Il concetto di isolamento mi rimanda sempre ad una dimensione di malattia mentale o disagio di qualche tipo. La realtà è che quando si è soli o è per scelta o per abbandono ed entrambe le opzioni nascondono del tragico. Platone asseriva che chi riesce a vivere in solitudine è un dio o un animale, proprio per ricalcare la natura sociale dell’essere umano che gli è indispensabile alla sopravvivenza. Alla solitudine è sempre associata un alone di morte e sofferenza per cui “Nessuno è veramente un’isola” io l’ho letto come un messaggio di speranza. Nessuno sarà veramente abbandonato a se stesso fino a che vivremo in una società civile.

 

Ci racconti una delle tue opere che vedremo in mostra?

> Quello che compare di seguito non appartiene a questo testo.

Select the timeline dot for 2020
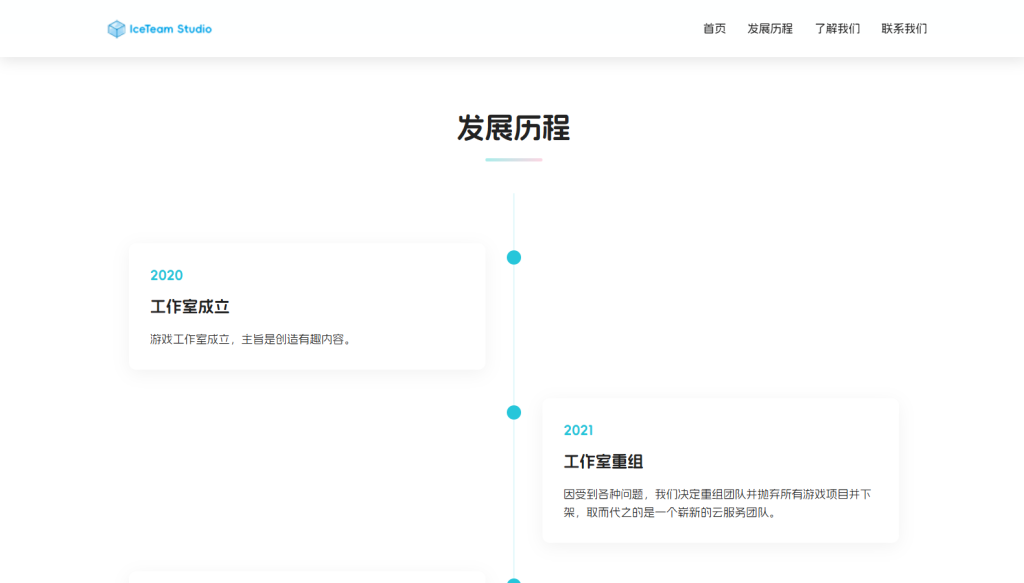This screenshot has height=583, width=1024. [x=514, y=258]
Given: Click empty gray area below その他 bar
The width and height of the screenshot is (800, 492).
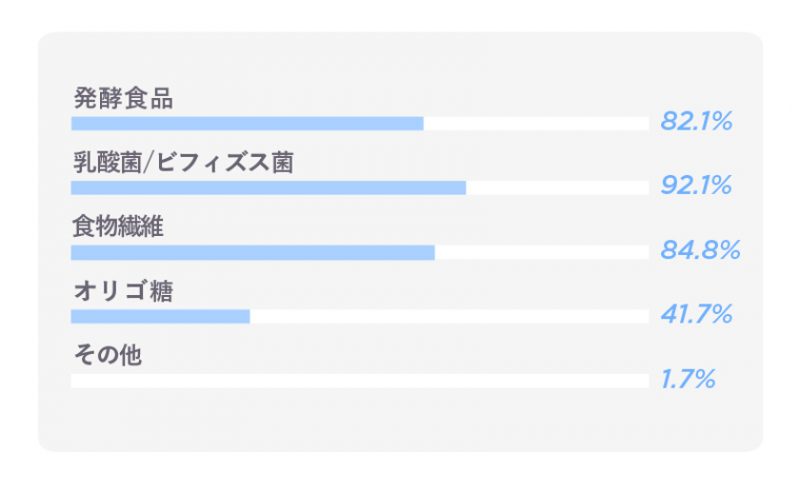Looking at the screenshot, I should tap(401, 419).
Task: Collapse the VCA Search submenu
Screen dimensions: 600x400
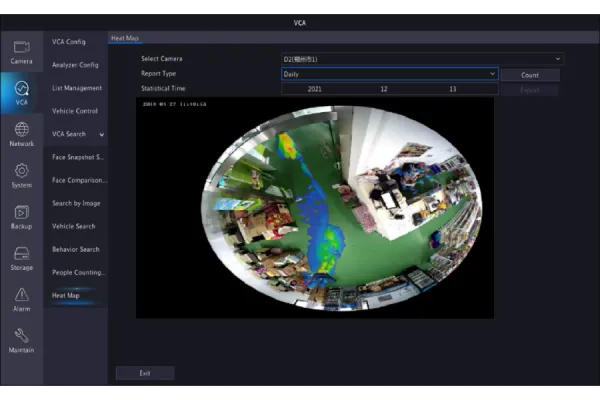Action: coord(101,134)
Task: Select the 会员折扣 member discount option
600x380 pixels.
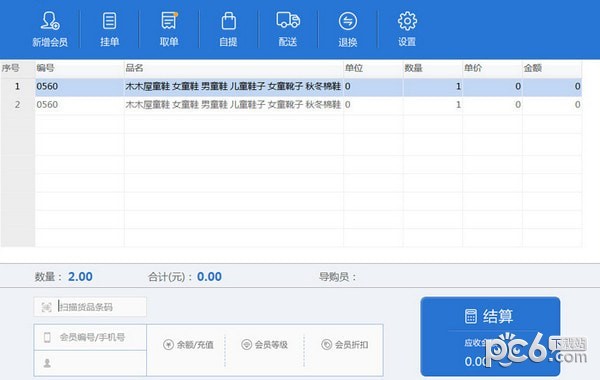Action: pyautogui.click(x=345, y=345)
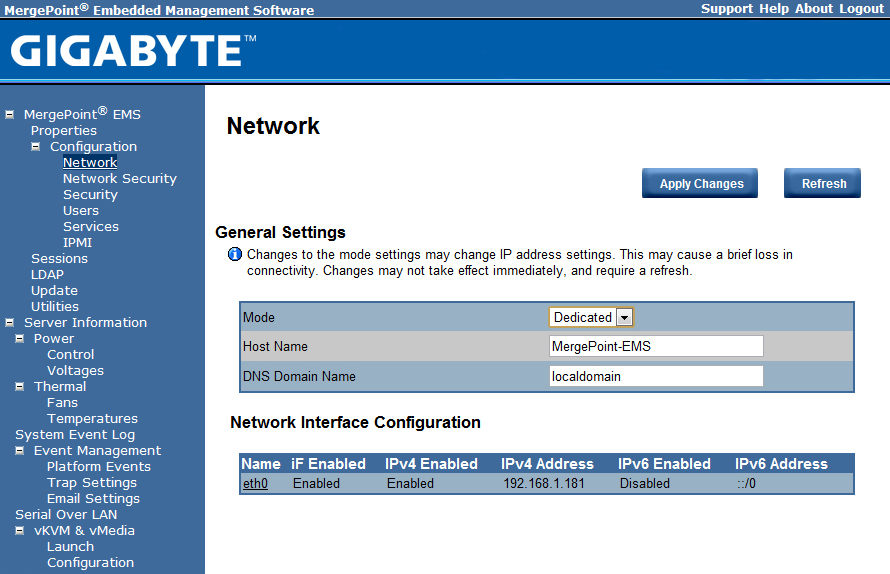The width and height of the screenshot is (890, 574).
Task: Collapse the Power tree section
Action: (20, 338)
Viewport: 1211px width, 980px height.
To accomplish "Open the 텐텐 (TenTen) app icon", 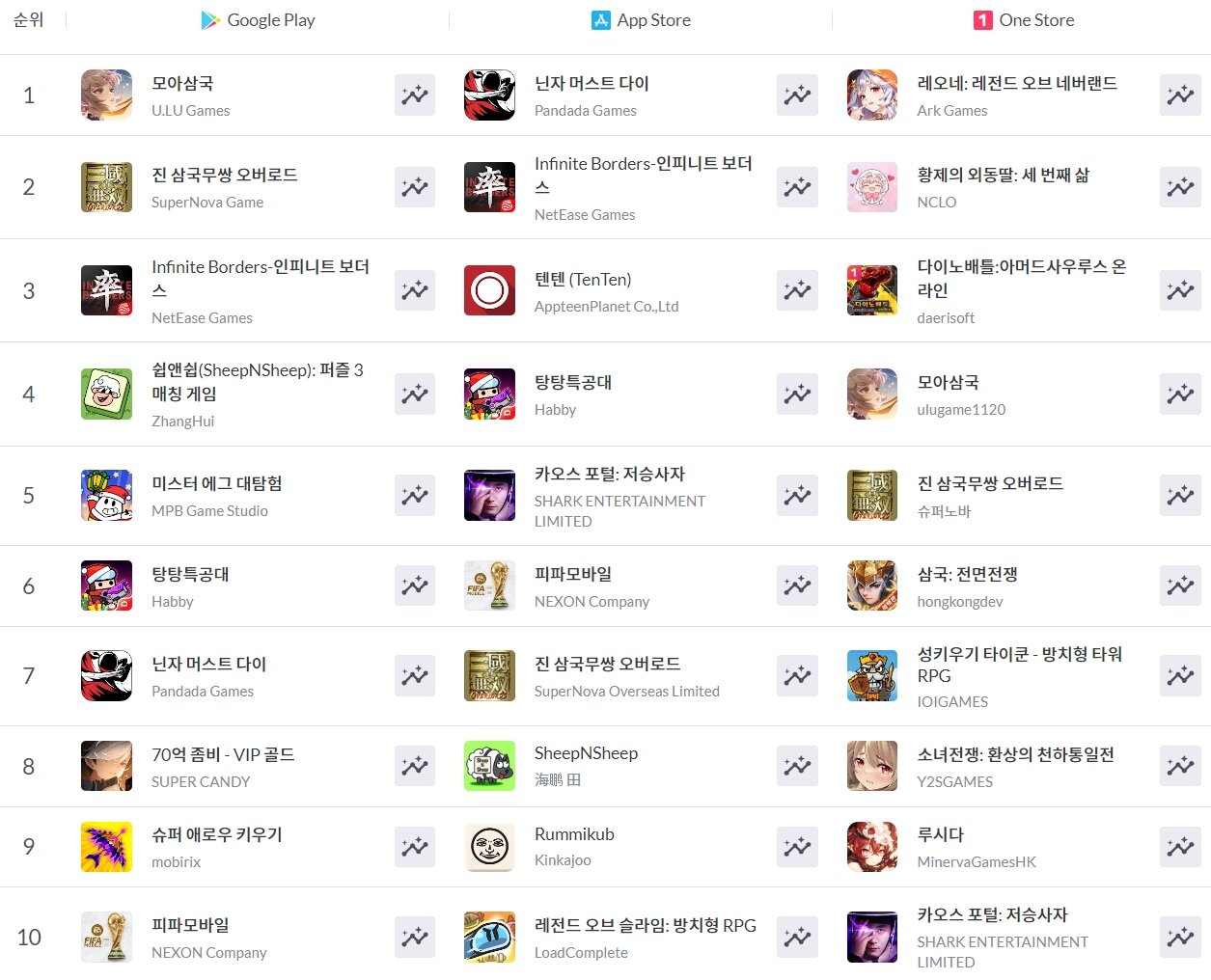I will pyautogui.click(x=489, y=290).
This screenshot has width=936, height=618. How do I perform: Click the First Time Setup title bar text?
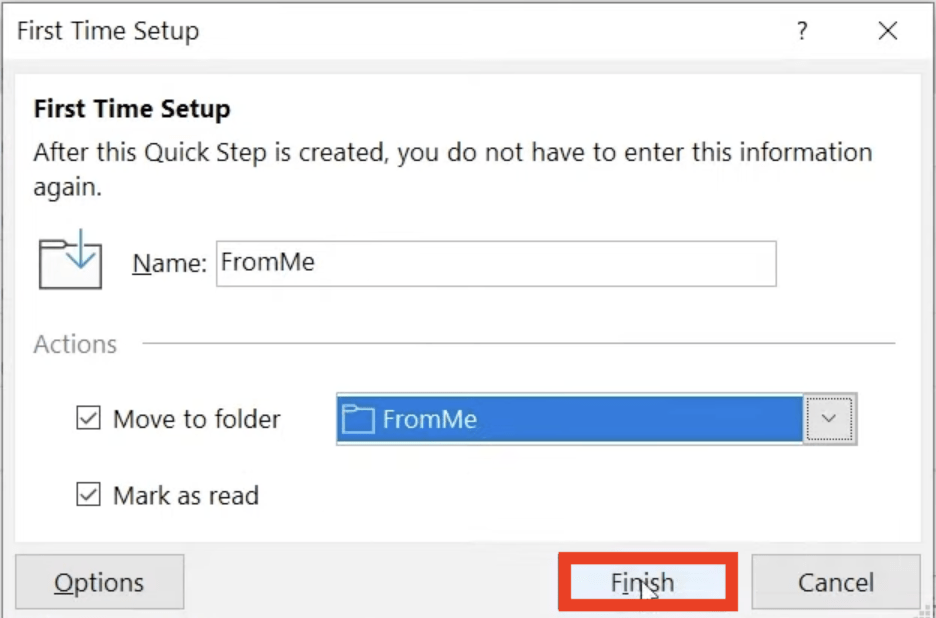[108, 31]
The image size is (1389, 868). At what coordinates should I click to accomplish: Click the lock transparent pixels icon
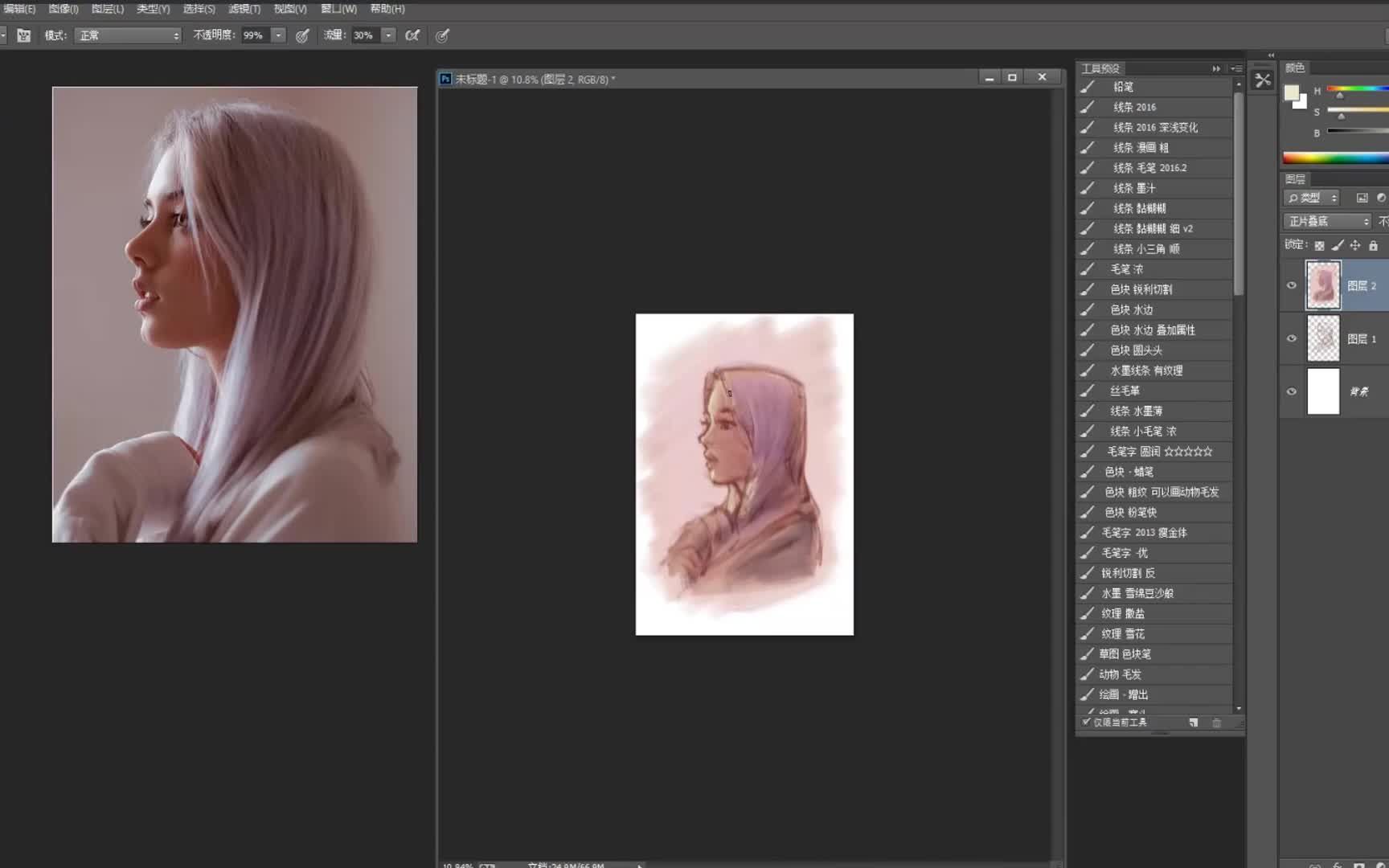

Bollard e Gound Jelly I sono state create durante la residenza artistica Inedita 2, progetto coordinato da Marina Bastianello, Alberta Pane e IKONA Venezia, a Forte Marghera. Entrambe le opere sono nate dalla commistione della mia ricerca artistica di allora, la vicinanza con gli altri artisti in residenza e le suggestioni del luogo, ex forte militare. Mi sembrava che dal forte e dalle esperienze traumatiche dei miei colleghi trasudasse una mascolinità tossica che ho cercato di esorcizzare intessendo con lacci emostatici un dissuasore a forma di proiettile e uno spermatozoo di 5 metri che occupava tutta l’area centrale del capannone in cui lavoravamo, costringendo chi voleva entrare o uscire a girargli intorno o a scavalcarlo.